Alexey,
There is a conceptual different between GET and WAIT: one can return NULL
while the other cannot. If you want a solution with do {} while, I think
the best place is specifically in the PML OB1 recv functions (around the
OMPI_FREE_LIST_GET_MT) and not inside the OMPI_FREE_LIST_GET_MT macro
itself.
George.
On Thu, Sep 17, 2015 at 2:35 AM, Алексей Рыжих <[email protected]>
wrote:
> George,
>
> Thank you for response.
>
> In my opinion our solution with do/while() loop in OMPI_FREE_LIST_GET_MT
> is better for our MPI+OpenMP hybrid application than using
> OMPI_FREE_LIST_WAIT_MT.
>
> Because in case OMPI_FREE_LIST_WAIT_MT MPI_Irecv() will be suspended in
> opal_progress() until one of MPI_Irecv() requests from other thread is
> completed.
>
> And it is not the case when the list reached free_list_max_num limit.

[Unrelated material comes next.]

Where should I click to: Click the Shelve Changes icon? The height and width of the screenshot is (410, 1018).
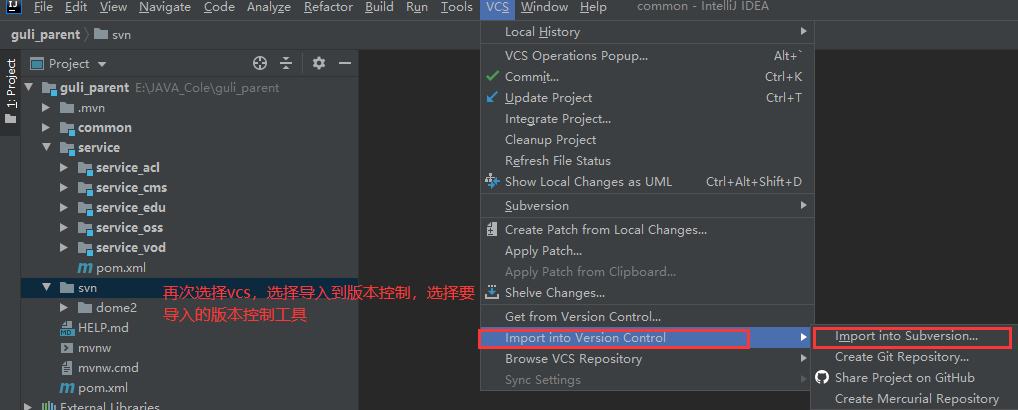493,292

> The situation is that the threads consumed all items from free list
> before one other thread completed ompi_free_list_grow() and that thread
> executing ompi_free_list_grow() got NULL.
>
>
>
> Sorry for my poor English.
>
>
>
> Alexey.
>
>
>
> *From:* devel [mailto:[email protected]] *On Behalf Of *George
> Bosilca
> *Sent:* Wednesday, September 16, 2015 10:18 PM
>
> *To:* Open MPI Developers
> *Subject:* Re: [OMPI devel] The issue with OMPI_FREE_LIST_GET_MT()
>
>
>
> On Wed, Sep 16, 2015 at 3:11 PM, Владимир Трущин <
> [email protected]> wrote:
>
> Sorry, “We saw the following problem in OMPI_FREE_LIST_GET_MT…”.
>
>
>
> That's exactly what the WAIT macro is supposed to solve, wait (grow the
> freelist and call opal_progress) until an item become available.
>
>
>
> George.
>
>
>
>
>
>
>
> *From:* Владимир Трущин [mailto:[email protected]]

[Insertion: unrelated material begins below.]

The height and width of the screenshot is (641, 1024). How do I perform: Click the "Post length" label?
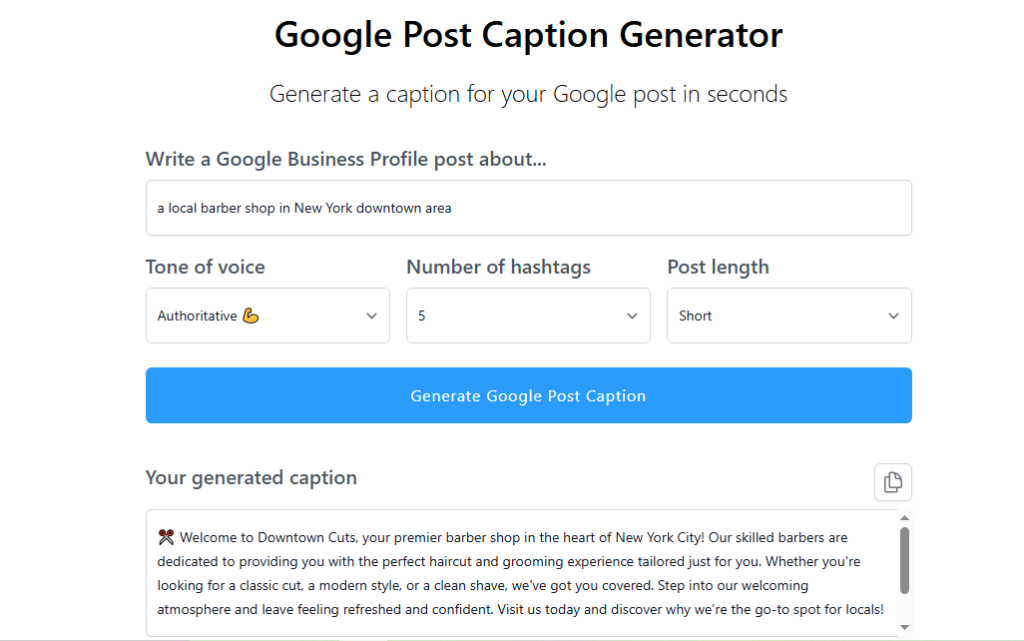718,267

> *Sent:* Wednesday, September 16, 2015 10:09 PM
> *To:* 'Open MPI Developers'
> *Subject:* RE: [OMPI devel] The issue with OMPI_FREE_LIST_GET_MT()
>
>
>
> George,
>
>
>
> You are right. The sequence of calls in our test is MPI_Irecv ->
> mca_pml_ob1_irecv -> MCA_PML_OB1_RECV_REQUEST_ALLOC. We will try to use
> OMPI_FREE_LIST_WAIT_MT.
>
>
>
> We saw the following problem in OMPI_FREE_LIST_WAIT_MT. It returned NULL
> in case when thread A was suspended after the call of ompi_free_list_grow.
> At this time others threads took all items from free list at the first call
> of opal_atomic_lifo_pop in macro. So, when thread A was unsuspended and
> call the second opal_atomic_lifo_pop in macro - it returned NULL.
>
>
>
> Best regards,
>
> Vladimir.
>
>
>
> *From:* devel [mailto:[email protected]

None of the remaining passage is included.